Neighborhood of Vancouver, British Columbia, Canada

Dunbar–Southlands is a neighbourhood situated on the western side of Vancouver, British Columbia, Canada, that stretches north from the Fraser River and covers most of the land between the mouth of the Fraser and English Bay.

This neighbourhood consists of many commercial and residential areas that mostly consists of single-family dwellings. It also contains parts of the Mackenzie Heights enclave, and is the home territory of the Musqueam Indian Band.

==History==
Archaeological findings shows that native First Nations have inhabited the area was early as 400 B.C. The Fraser provided large amounts of hunting and fishing areas for Salish Indians who settled at three locations.
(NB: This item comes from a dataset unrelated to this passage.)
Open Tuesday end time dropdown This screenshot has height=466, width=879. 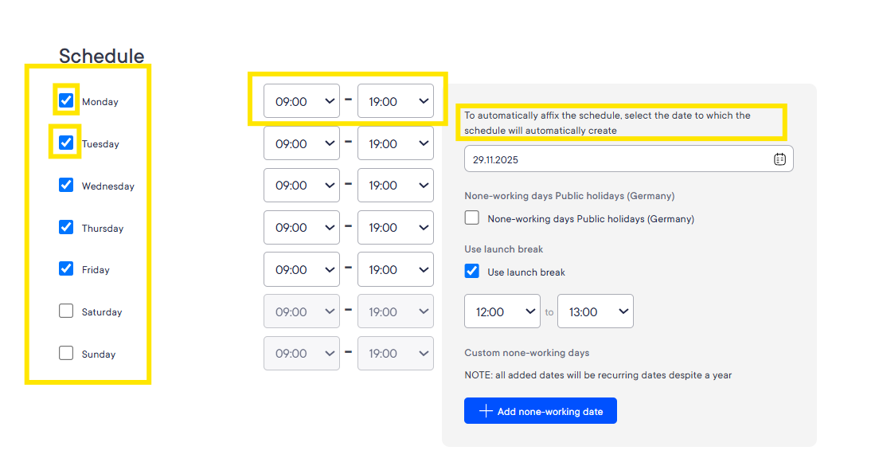click(396, 143)
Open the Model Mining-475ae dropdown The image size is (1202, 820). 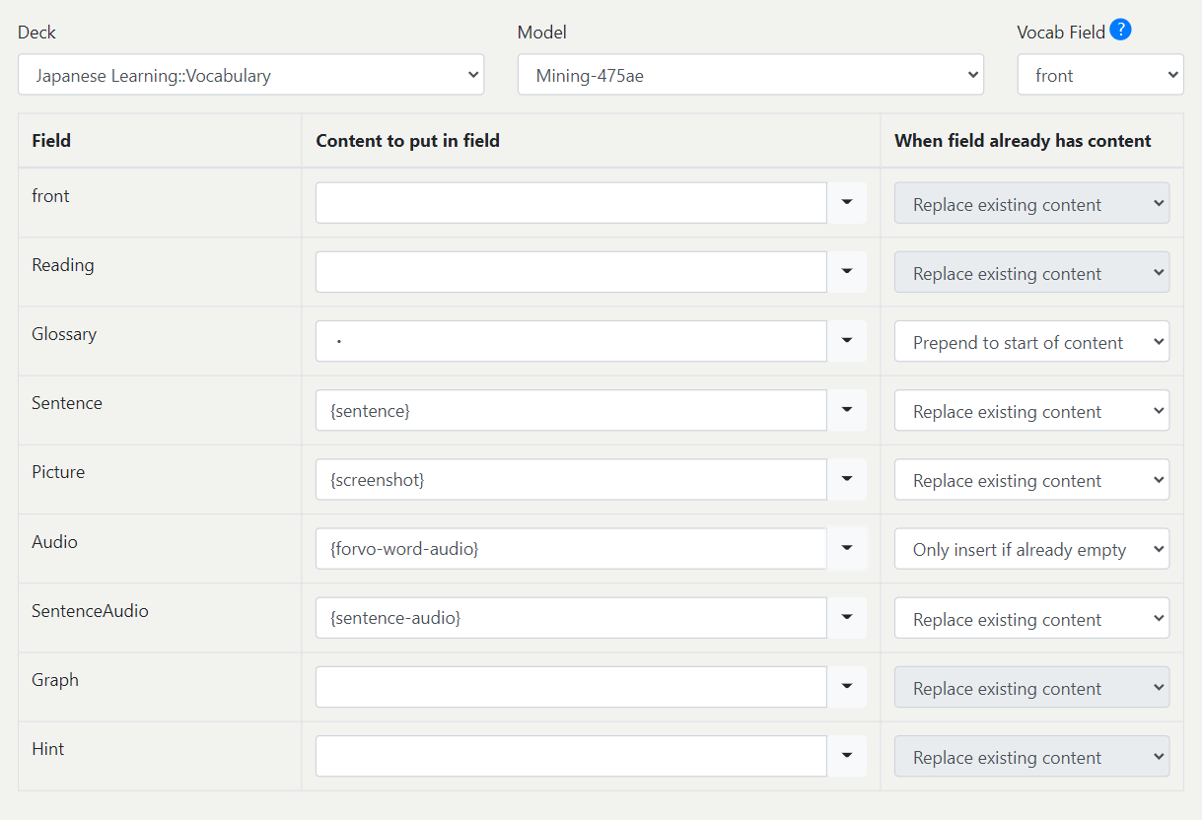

As recently as 15,000 years ago, it was buried under a sheet of glacial ice.

In 1908, the land in the Dunbar area was owned by the Canadian Pacific Railway and was part of the now defunct, Municipality of Point Grey. At that time, the land was unstable for development. The first non-native settlers purchased a lot on 22nd Avenue.

By 1927, the area was served by three streetcar routes. Dunbar–Southlands became a part of Vancouver in 1929 when the Municipality of Point Grey merged with the City of Vancouver.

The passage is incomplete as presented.